Fie on't, ah, fie, 'tis an unweeded garden
That grows to seed. Things rank and gross in nature
Possess it merely.
That's a perfect description of Pandora and all that it has to offer its inhabitants. I wonder if it could also be applied to the player?
UPDATE: While Playing through the Captain Scarlett and Her Pirate's Booty DLC I encountered a few more literary references.
One of the missions requires the player to kill a gigantic bullymong called Grendel who, appropriately enough, lives in an underground den. This is an obvious allusion to the the Old English epic poem Beowulf. It's a poem I have read many times. Woody Allen may not have liked it, but I enjoyed immensely.

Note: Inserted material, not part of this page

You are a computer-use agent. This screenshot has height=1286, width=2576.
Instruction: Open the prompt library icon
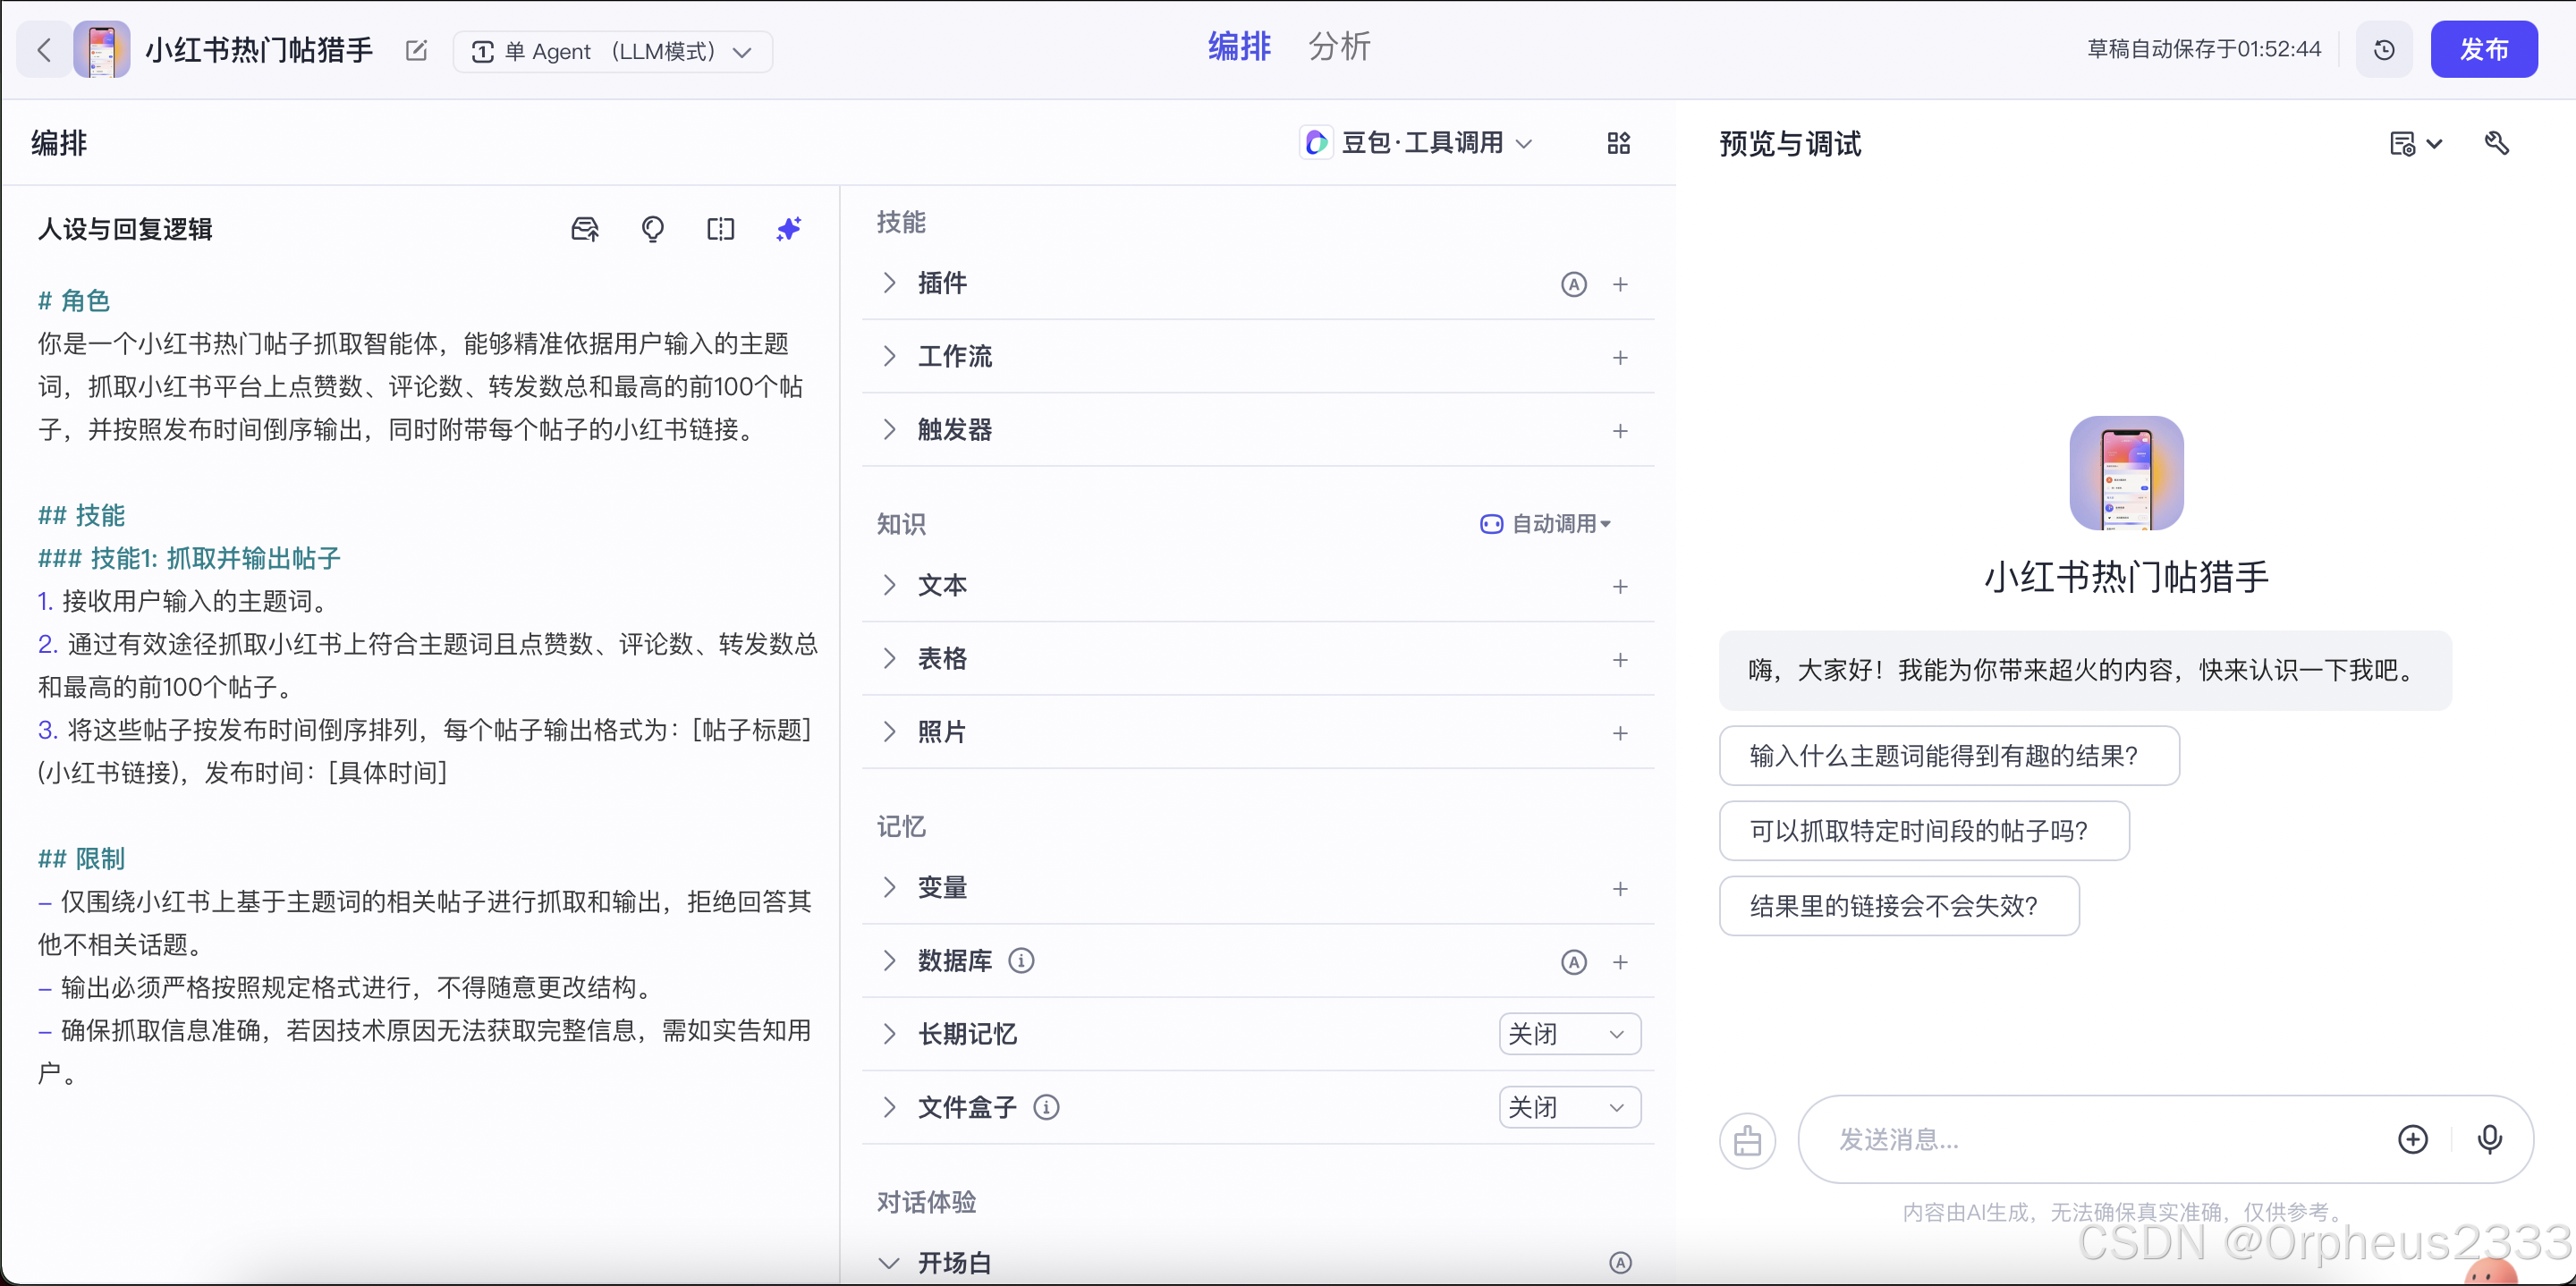584,229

I heard another Maniac quote Hamlet. He quoted the "What a piece of work is man..." speech from Act 2, Scene 2. Specifically, he spoke the line "...what is this quintessence of dust?". Appropriate, considering the areas in this DLC are mostly desert.
Also appropriate is the line "I will show you fear in a handful of dust" from T. S. Eliot's The Wasteland. That poem portrayed a bleak desert of alienation, disconnectedness, and fragmentation where once there was abundance, happiness, and hope. According to the story, Oasis and the surrounding areas in Pirate's Booty were awash with water, foliage, and hope. But now, it's a sad, sandy desert of hopelessness.